(Dataset entries)
-- Opening Marker --

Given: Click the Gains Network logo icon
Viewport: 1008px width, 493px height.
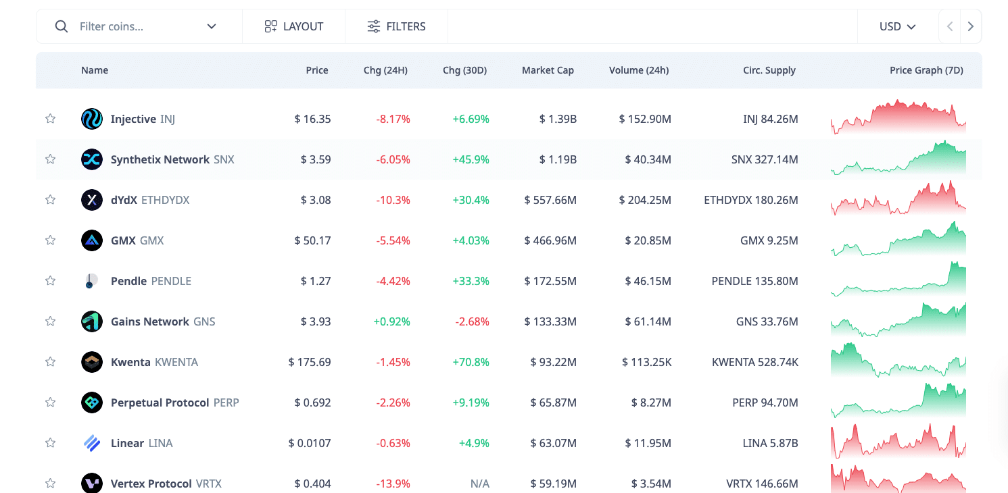Looking at the screenshot, I should tap(91, 321).
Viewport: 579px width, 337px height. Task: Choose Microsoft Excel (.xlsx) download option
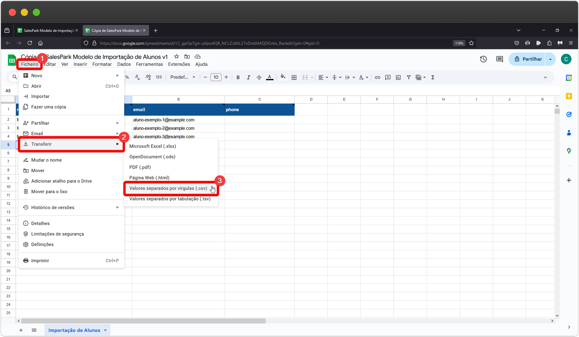click(x=153, y=146)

-- Closing Marker --

→ **Work instructions**:
Once the pictures are removed, set down what remains of the entries above exactly.

→ **Completed exercise**:
Given: Click the Gains Network logo icon
Viewport: 1008px width, 493px height.
Looking at the screenshot, I should tap(91, 321).
Viewport: 579px width, 337px height. Task: Choose Microsoft Excel (.xlsx) download option
click(x=153, y=146)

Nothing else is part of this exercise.